For HVAC Contractors· Deep dive

2026 HVAC Cost Benchmarks

Service calls, residential replacements, commercial sub-bids: 2026 national average cost ranges and the per-piece, per-LF, per-CFM unit costs that drive them.

By Faizan Khan, Founder, TackOn Labs / BuildCrux13 min read

HVAC cost benchmarks anchor early customer conversations and sanity-check your bid before you send it. They are not a substitute for line-item takeoff.

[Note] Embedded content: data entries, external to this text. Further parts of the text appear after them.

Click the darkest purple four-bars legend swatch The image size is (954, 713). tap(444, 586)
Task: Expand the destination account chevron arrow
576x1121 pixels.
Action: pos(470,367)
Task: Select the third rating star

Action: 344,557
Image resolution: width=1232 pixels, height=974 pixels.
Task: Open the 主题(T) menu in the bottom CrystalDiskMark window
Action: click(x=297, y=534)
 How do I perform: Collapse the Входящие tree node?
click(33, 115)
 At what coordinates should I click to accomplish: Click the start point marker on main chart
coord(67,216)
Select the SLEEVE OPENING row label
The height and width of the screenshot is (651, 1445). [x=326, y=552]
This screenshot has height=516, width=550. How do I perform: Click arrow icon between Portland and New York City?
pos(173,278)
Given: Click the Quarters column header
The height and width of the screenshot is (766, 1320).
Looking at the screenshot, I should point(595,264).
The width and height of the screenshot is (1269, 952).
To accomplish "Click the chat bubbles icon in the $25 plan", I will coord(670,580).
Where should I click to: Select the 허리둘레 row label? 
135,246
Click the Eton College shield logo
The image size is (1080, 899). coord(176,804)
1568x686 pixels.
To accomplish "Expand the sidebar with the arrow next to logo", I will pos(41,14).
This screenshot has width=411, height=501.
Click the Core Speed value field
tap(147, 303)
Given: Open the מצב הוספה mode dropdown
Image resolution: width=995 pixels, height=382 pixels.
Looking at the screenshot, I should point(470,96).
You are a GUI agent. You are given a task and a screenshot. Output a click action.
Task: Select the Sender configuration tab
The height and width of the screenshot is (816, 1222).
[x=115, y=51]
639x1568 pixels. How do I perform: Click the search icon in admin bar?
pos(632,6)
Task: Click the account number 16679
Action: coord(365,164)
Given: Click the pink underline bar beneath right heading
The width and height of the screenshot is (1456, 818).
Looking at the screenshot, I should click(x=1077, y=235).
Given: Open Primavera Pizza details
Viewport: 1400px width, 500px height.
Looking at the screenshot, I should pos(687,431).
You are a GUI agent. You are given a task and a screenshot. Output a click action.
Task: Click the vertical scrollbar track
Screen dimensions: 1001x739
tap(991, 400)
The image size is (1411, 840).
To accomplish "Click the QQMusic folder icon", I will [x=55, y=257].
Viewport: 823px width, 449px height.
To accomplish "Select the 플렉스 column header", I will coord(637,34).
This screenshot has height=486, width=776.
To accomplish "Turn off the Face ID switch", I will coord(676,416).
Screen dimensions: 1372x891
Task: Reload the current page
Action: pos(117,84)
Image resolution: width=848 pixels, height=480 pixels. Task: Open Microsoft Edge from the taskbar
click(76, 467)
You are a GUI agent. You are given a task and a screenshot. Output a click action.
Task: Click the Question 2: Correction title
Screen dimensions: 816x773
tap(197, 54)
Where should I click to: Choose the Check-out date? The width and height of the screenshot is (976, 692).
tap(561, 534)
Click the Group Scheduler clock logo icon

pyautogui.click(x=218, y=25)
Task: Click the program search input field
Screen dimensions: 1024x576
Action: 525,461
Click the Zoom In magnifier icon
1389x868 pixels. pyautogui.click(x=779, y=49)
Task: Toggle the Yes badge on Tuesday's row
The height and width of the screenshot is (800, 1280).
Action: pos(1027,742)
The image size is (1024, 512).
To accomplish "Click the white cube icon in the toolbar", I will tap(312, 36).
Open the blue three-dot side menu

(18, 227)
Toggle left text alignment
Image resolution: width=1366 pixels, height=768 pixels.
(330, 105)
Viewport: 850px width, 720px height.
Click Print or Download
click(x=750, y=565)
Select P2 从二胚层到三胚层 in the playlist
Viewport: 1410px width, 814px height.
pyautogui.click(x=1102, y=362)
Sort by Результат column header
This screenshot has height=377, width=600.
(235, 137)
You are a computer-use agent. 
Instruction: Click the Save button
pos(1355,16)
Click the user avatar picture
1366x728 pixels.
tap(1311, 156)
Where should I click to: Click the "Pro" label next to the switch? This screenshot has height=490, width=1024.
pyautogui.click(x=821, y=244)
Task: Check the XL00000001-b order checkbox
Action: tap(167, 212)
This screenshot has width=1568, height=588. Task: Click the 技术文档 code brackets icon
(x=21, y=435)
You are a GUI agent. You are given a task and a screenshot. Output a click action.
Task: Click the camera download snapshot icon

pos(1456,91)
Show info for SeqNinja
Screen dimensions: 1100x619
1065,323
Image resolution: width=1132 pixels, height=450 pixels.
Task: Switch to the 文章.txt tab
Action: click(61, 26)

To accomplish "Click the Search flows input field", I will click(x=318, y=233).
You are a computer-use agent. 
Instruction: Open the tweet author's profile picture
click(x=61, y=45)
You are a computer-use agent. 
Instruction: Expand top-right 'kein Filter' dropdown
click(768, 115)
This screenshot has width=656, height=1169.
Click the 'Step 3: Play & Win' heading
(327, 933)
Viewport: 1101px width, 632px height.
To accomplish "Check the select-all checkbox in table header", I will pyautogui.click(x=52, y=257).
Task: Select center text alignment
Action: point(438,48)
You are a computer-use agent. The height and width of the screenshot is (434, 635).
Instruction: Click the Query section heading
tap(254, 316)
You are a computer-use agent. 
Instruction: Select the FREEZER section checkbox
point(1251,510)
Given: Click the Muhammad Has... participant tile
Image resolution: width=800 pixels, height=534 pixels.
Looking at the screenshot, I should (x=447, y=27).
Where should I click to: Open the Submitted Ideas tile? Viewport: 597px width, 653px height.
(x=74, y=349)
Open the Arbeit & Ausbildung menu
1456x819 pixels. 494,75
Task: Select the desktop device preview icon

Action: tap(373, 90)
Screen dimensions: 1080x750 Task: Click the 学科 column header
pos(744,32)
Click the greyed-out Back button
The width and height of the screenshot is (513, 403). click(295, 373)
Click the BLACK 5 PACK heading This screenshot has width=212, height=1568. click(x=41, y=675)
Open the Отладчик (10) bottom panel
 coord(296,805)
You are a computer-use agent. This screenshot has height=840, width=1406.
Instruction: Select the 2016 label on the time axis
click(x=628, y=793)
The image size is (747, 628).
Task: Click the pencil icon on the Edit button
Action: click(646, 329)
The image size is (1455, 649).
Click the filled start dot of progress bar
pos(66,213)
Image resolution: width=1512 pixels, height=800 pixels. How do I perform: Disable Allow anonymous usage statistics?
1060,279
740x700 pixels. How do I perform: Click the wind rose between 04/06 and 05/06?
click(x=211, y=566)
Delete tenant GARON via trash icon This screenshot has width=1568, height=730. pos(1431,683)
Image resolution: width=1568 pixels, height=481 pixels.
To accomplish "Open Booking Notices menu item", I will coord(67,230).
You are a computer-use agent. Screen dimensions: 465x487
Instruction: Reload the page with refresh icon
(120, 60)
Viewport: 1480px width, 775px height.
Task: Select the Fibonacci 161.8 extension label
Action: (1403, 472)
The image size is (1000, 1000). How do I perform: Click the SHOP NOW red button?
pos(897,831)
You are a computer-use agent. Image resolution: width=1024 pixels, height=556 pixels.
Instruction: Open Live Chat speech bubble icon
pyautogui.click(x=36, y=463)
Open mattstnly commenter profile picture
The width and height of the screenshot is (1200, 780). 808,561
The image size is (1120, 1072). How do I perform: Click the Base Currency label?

The benchmarks below are 2026 national averages for residential service, residential retrofit, residential remodel HVAC sub-work, and commercial new construction and TI — drawn from aggregated HVAC unit-cost data calibrated against the BLS Producer Price Index for HVAC equipment, copper and sheet metal indices, and BLS wage indices for HVAC technicians and journeymen.

BuildCrux maintains a unit-cost lookup table referenced by every AI estimate run on the platform. The HVAC entries are calibrated quarterly against copper, sheet metal, refrigerant pricing, equipment escalation, and BLS wage indices for HVAC trades by region. The benchmarks on this page are derived from that table and from estimating runs across the BuildCrux customer base.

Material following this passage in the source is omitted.